**PAGE EXCERPT:**
┏━━

Anjong of Goryeo (died 24 July 996), personal name Wang Uk, was a Goryeo Royal Prince as the only child of King Taejo and Queen Sinseong. He later became the father of King Hyeonjong.

Biography
After King Gyeongjong's death in 981, Queen Heonjeong started to live in her own mansion, which was close to Wang Uk's, so the two often met and spent time together. Eventually, Heonjeong had a son with him, Wang Sun (왕순; the future Hyeonjong of Goryeo), but died during childbirth.

Wang Uk was exiled to Sasu-hyeon (nowadays Sacheon-si, Gyeongsangnam-do, South Korea) because of his affair with the widowed queen, who was also his niece. Wang Sun was entrusted to one of King Seongjong's nannies, but missed his father, so the king decided to send Sun to live with Wang Uk. Together, they lived in Gwiyangji until Uk's death on 24 July 996. Wang Sun returned to the capital in 997, and, when he ascended to the throne, granted a posthumous name to his father.

Family
Father: Wang Geon, King Taejo (태조 왕건; 877–943)
Grandfather: Wang Ryung (왕륭; d. 897)
Grandmother: Lady Han (부인 한씨)
Mother: Queen Sinseong (신성왕후)
Grandfather: Gim Eok-ryeom (김억렴)
Wives and children:
Unknown woman (Consort Sunan – half younger sister; disputed)

┗━━

**DATASET CONTENT:**
┏━━

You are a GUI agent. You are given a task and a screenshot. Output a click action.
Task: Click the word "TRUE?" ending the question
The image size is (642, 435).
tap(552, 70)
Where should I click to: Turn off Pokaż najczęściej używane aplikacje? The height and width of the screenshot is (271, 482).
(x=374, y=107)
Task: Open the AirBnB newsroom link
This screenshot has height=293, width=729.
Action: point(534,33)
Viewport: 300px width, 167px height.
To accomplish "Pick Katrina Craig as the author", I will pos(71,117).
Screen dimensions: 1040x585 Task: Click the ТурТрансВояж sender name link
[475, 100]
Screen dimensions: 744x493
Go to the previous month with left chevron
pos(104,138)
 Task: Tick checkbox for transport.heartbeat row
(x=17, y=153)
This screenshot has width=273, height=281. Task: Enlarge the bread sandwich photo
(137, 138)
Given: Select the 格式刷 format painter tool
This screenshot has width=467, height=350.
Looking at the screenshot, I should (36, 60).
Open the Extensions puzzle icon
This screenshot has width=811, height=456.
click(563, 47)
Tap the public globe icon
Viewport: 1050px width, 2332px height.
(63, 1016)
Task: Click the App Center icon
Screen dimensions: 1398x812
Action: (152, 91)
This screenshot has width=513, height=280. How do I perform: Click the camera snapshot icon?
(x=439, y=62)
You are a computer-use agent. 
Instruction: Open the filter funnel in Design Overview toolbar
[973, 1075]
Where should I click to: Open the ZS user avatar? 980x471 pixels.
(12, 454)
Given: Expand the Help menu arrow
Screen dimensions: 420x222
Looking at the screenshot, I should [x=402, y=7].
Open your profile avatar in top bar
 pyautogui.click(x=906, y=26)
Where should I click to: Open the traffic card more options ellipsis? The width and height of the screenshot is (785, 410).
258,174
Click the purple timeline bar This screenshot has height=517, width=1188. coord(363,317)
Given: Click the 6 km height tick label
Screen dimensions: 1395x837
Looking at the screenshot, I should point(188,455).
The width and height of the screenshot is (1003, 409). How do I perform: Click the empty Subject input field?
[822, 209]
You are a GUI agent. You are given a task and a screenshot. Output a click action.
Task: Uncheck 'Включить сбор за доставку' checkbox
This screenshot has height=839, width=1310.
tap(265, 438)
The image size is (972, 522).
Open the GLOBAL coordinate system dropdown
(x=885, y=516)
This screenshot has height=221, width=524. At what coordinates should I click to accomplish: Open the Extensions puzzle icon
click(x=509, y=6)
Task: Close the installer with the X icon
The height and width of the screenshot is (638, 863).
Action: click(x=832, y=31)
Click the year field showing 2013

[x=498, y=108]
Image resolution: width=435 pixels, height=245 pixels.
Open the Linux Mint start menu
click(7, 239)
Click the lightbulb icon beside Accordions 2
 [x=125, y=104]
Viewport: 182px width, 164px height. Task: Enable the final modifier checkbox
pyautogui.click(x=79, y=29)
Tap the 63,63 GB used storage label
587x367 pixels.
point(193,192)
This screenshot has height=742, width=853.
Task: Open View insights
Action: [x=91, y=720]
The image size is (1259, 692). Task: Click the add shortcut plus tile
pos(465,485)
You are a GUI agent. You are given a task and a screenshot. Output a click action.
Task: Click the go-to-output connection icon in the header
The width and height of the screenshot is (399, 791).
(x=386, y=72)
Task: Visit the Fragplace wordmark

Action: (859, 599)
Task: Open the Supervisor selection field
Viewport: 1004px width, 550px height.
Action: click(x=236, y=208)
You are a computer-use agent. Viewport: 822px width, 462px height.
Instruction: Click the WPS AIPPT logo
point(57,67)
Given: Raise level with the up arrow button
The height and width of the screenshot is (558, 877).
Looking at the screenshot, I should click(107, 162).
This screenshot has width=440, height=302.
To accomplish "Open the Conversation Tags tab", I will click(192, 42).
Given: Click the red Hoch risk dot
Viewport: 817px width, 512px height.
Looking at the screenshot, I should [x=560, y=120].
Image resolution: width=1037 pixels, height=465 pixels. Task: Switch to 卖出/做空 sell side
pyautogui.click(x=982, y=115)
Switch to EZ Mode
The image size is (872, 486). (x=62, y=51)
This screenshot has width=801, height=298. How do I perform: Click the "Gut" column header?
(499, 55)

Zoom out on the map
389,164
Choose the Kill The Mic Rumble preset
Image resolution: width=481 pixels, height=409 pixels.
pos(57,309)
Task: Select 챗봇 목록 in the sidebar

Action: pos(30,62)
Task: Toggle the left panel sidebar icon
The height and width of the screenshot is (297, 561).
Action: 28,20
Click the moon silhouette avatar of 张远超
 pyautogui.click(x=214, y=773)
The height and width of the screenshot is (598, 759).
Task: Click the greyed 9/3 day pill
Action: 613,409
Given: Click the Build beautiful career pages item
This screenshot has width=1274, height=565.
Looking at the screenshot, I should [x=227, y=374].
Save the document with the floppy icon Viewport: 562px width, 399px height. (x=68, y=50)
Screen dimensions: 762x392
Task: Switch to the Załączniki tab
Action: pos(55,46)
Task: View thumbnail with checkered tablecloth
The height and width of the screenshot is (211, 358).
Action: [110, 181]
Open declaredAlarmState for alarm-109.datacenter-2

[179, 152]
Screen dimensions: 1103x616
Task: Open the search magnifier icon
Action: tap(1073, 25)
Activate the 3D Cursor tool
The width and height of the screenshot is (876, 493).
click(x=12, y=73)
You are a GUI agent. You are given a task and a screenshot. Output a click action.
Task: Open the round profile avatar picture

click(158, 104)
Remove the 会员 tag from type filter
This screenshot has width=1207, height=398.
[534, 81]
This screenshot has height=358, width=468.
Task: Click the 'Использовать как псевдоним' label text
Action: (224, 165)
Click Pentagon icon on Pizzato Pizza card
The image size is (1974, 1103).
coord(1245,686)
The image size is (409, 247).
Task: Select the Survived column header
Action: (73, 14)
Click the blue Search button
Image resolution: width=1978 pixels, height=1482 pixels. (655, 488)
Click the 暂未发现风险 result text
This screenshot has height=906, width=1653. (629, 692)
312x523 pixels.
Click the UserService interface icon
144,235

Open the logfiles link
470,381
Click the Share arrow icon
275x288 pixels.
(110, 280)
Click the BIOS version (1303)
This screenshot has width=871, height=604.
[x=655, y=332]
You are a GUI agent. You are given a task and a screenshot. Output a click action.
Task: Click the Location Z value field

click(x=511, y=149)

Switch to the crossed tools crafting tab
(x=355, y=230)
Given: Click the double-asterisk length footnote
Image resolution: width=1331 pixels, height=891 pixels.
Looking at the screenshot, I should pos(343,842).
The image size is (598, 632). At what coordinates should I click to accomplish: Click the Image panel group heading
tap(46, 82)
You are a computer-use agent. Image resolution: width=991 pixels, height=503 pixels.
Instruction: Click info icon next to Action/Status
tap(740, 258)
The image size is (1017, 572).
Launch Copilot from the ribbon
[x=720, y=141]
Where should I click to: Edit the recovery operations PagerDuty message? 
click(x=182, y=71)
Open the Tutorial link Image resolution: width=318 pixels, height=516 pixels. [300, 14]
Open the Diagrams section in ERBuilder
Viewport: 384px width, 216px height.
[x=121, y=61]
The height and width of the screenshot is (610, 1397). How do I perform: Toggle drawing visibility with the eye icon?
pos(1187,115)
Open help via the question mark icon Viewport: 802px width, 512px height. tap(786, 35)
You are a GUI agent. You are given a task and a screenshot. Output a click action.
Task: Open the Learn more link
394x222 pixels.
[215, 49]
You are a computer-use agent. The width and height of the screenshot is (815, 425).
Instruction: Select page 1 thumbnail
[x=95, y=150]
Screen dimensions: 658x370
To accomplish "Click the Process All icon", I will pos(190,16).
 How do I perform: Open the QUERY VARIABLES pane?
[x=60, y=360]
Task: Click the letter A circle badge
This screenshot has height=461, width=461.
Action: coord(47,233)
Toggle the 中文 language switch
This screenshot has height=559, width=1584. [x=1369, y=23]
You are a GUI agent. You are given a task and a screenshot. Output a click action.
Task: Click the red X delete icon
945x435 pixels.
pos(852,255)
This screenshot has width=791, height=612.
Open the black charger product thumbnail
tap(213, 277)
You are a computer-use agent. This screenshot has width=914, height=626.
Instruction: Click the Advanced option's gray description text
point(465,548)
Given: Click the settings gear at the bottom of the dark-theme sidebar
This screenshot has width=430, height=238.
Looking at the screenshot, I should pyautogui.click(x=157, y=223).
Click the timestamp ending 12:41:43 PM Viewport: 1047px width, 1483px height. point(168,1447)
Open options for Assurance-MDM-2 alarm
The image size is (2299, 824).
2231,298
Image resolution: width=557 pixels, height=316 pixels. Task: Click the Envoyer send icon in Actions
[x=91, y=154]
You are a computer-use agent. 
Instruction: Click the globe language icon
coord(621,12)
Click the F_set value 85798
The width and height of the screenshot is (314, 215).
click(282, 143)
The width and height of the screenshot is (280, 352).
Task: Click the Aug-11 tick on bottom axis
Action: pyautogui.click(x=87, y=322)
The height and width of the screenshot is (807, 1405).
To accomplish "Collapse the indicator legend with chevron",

┗━━

Can you set down the Anjong of Goryeo text word for word, from "Grandmother: Lady Han" to "younger sister; disputed)"?

Grandmother: Lady Han (부인 한씨)
Mother: Queen Sinseong (신성왕후)
Grandfather: Gim Eok-ryeom (김억렴)
Wives and children:
Unknown woman (Consort Sunan – half younger sister; disputed)